I am just wondering if there is a sample for use of tensor cores with xavier, as the below ddoesn’t seem to support aarch64.
https://github.com/NVIDIA/cuda-samples/tree/master/Samples/cudaTensorCoreGemm
Thanks
Hi Andrey, with a couple minor modifications to the Makefile, this WMMA sample builds and runs on Jetson AGX Xavier.

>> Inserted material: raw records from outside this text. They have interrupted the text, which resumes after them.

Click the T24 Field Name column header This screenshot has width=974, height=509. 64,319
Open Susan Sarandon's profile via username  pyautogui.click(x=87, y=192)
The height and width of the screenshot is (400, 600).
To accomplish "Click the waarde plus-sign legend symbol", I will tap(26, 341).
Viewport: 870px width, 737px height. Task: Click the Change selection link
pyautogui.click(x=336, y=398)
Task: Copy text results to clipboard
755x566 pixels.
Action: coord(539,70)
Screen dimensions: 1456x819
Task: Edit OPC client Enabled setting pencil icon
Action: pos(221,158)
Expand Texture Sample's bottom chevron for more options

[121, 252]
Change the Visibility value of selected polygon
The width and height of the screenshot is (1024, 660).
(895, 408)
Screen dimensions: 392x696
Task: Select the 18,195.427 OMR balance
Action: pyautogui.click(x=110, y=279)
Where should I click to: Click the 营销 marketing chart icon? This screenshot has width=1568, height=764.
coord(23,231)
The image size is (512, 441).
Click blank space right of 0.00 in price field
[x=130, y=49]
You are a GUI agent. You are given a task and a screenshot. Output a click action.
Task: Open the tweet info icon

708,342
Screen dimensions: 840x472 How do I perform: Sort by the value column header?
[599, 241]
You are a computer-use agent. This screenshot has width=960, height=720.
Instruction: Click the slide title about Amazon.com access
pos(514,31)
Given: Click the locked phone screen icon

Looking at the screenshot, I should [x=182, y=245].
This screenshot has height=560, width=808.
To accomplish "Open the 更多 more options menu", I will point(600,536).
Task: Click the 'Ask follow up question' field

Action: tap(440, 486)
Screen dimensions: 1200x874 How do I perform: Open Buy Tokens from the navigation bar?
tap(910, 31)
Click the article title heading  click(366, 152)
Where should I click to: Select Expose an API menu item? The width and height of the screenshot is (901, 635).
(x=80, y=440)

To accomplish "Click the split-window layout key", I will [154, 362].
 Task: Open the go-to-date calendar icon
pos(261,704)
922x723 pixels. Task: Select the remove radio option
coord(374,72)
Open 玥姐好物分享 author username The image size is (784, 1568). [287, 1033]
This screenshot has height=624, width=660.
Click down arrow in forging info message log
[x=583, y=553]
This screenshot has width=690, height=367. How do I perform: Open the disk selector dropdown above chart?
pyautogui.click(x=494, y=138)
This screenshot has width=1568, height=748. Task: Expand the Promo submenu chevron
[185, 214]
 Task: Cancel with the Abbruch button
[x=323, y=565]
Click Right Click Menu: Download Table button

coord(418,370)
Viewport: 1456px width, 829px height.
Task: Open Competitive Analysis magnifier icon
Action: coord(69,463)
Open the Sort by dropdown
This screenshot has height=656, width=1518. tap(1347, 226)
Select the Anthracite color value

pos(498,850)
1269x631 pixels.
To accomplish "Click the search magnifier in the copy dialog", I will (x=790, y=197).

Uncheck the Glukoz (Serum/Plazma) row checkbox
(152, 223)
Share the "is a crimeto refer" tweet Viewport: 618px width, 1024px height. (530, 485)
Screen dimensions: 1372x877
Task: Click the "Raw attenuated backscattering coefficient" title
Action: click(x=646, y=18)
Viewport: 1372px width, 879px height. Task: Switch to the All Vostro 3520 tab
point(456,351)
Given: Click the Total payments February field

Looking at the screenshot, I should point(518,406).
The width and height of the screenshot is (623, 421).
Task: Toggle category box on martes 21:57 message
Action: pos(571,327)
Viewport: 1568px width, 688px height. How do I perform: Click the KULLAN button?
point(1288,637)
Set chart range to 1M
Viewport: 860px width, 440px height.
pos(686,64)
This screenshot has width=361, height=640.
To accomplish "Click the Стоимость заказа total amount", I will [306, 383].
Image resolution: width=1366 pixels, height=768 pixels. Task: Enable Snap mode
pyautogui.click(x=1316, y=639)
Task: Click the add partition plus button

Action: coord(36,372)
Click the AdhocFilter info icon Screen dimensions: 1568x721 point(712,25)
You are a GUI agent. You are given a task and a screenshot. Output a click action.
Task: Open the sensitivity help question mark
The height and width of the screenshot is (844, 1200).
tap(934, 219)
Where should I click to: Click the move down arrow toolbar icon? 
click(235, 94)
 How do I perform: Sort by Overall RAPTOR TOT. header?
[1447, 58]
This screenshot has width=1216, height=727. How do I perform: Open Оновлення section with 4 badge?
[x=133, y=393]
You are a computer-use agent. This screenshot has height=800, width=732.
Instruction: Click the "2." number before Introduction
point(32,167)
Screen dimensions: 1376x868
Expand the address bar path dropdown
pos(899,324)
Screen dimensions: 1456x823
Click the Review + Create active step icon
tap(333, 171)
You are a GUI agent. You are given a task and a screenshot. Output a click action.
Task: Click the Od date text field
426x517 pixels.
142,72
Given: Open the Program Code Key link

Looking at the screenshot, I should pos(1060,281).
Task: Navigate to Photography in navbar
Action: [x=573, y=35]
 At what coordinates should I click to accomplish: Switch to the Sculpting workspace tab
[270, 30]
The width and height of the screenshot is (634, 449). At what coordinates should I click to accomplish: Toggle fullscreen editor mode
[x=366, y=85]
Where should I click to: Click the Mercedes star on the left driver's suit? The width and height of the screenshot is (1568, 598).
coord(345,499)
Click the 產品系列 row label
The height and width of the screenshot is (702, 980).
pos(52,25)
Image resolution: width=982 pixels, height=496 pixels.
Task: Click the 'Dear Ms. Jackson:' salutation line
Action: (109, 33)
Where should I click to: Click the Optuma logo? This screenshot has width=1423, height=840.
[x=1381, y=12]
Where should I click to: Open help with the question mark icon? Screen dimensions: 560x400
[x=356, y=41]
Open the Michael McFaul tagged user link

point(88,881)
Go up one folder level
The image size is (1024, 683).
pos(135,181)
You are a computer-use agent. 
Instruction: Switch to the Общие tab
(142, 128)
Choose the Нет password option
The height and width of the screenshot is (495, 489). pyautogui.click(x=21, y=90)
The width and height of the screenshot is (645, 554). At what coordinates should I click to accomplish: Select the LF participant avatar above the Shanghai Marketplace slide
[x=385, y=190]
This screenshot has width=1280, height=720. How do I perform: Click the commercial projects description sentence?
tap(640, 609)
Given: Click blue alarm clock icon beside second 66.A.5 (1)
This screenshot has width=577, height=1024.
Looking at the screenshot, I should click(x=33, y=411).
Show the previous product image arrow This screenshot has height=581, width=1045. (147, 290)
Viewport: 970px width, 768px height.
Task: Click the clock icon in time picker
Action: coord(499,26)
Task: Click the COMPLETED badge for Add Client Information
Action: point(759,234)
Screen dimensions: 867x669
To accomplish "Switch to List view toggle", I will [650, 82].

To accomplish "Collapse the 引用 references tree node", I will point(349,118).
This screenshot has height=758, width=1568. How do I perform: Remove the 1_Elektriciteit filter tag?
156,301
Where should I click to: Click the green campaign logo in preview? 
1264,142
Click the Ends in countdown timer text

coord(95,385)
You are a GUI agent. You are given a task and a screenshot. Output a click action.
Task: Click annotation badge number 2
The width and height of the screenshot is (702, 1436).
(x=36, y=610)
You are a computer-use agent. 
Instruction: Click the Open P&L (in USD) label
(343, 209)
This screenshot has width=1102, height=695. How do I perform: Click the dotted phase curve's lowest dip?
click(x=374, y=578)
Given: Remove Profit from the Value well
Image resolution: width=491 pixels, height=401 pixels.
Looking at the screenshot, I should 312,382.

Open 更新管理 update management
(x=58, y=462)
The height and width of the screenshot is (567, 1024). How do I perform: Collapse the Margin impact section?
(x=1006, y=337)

Comment out lines 250-253 of Makefile:
#ifeq ($(TARGET_ARCH),aarch64)
# $(info >>> WARNING - cudaTensorCoreGemm is not supported on aarch64 - waiving sample <<<)
# SAMPLE_ENABLED := 0
#endif
Change line 267 of Makefile to include support for compute_72 / sm_72:
# Gencode arguments
SMS ?= 70 72 75
Then build and run it:
$ make
/usr/local/cuda/bin/nvcc -ccbin g++ -I../../Common -m64 -maxrregcount=255 -gencode arch=compute_70,code=sm_70 -gencode arch=compute_72,code=sm_72 -gencode arch=compute_75,code=sm_75 -gencode arch=compute_75,code=compute_75 -o cudaTensorCoreGemm.o -c cudaTensorCoreGemm.cu
/usr/local/cuda/bin/nvcc -ccbin g++ -m64 -gencode arch=compute_70,code=sm_70 -gencode arch=compute_72,code=sm_72 -gencode arch=compute_75,code=sm_75 -gencode arch=compute_75,code=compute_75 -o cudaTensorCoreGemm cudaTensorCoreGemm.o
mkdir -p ../../bin/aarch64/linux/release
cp cudaTensorCoreGemm ../../bin/aarch64/linux/release
$ ./cudaTensorCoreGemm
Initializing...
GPU Device 0: "Xavier" with compute capability 7.2
M: 4096 (16 x 256)
N: 4096 (16 x 256)
K: 4096 (16 x 256)
Preparing data for GPU...
Required shared memory size: 64 Kb
Computing... using high performance kernel compute_gemm
Time: 54.112225 ms
TFLOPS: 2.54
Dustin, thank you.
With sequentially executing [specifically in that order, not otherwise]
sudo nvpmodel -m 0
sudo ./jetson_clocks.sh
the performance noticeable increases
./cudaTensorCoreGemm
Initializing...
GPU Device 0: "Xavier" with compute capability 7.2
M: 4096 (16 x 256)
N: 4096 (16 x 256)
K: 4096 (16 x 256)
Preparing data for GPU...
Required shared memory size: 64 Kb
Computing... using high performance kernel compute_gemm
Time: 37.658943 ms
TFLOPS: 3.65